**GIVEN PROBLEM**
Rewrite the lines that start with the one containing "Where should I" and end with the one containing "Action: pos(164,77)" as a numbered list, skipping any blank lines and leaving out the pictures.

**INPUT DATA**
□ □ □
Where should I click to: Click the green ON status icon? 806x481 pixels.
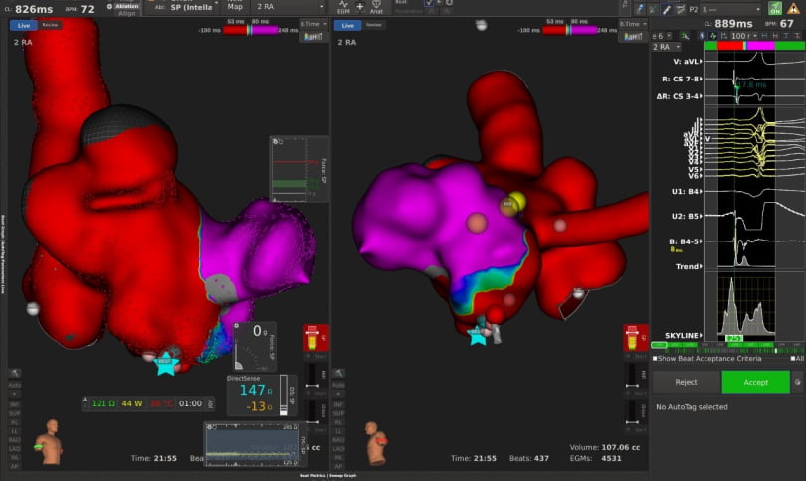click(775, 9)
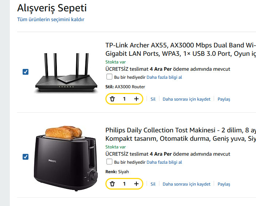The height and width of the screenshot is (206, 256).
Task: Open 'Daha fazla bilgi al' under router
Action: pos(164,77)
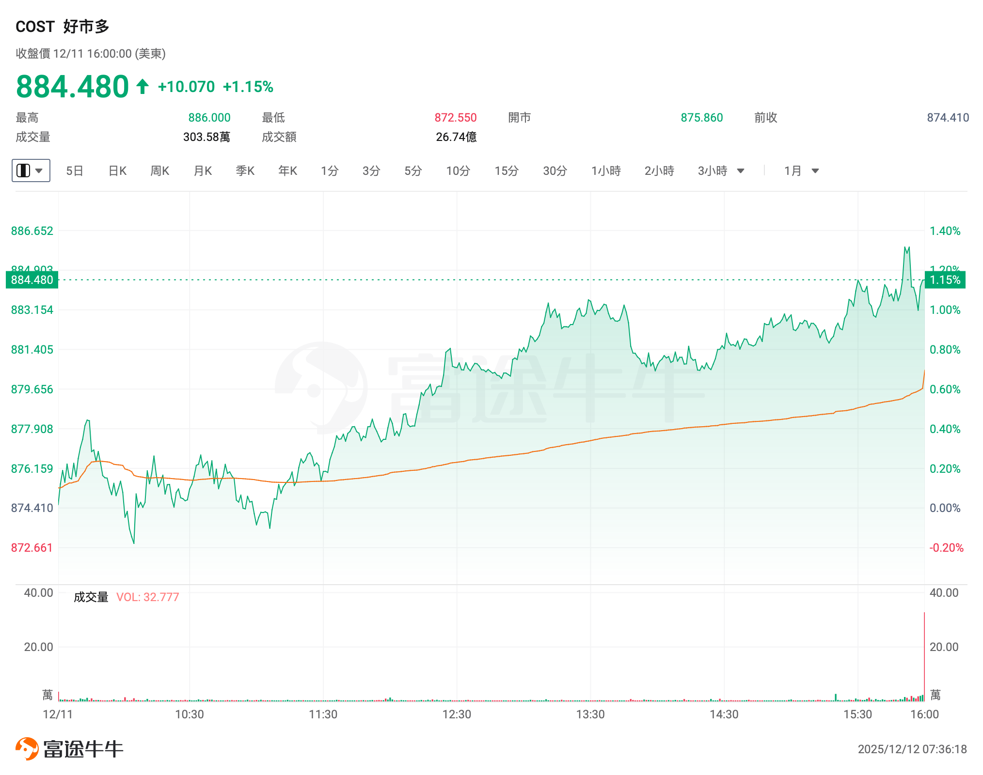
□ □ □
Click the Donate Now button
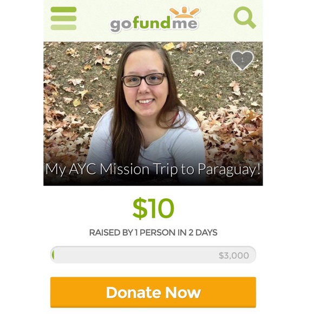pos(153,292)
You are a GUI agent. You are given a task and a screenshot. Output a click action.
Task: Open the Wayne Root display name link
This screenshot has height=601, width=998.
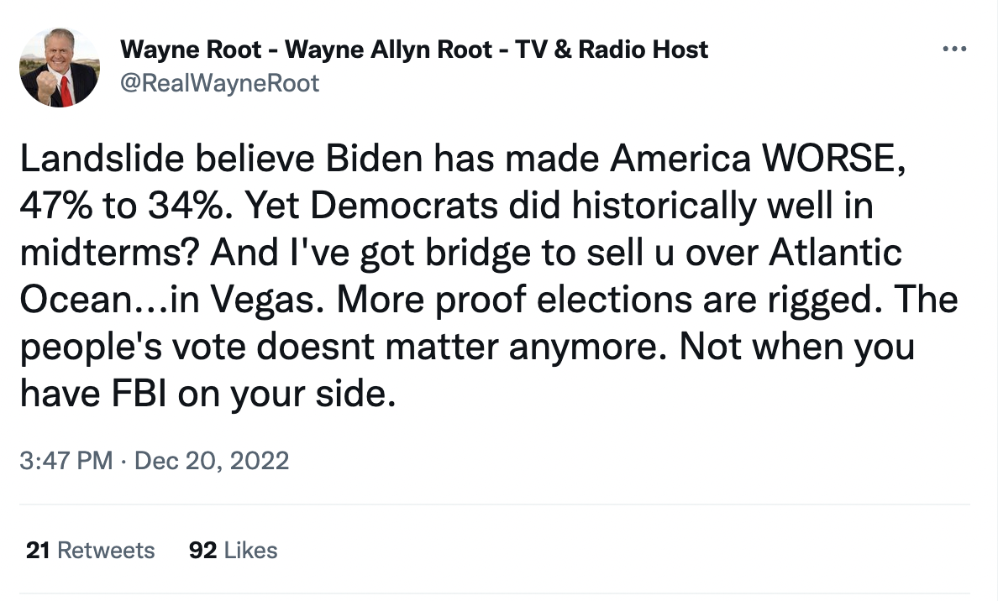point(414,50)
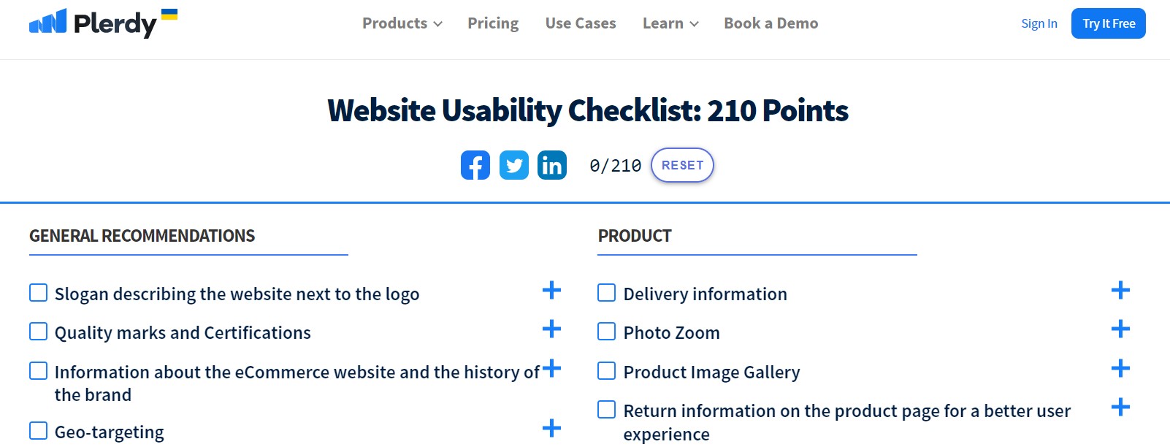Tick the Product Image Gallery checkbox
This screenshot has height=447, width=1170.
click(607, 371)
□ □ □
**SOLUTION TO THE PROBLEM**
1. Where should I click to: Click the green ON status icon? 806x481 pixels.
2. click(775, 9)
3. The height and width of the screenshot is (206, 256).
4. Task: Open 'Daha fazla bilgi al' under router
5. Action: pos(164,77)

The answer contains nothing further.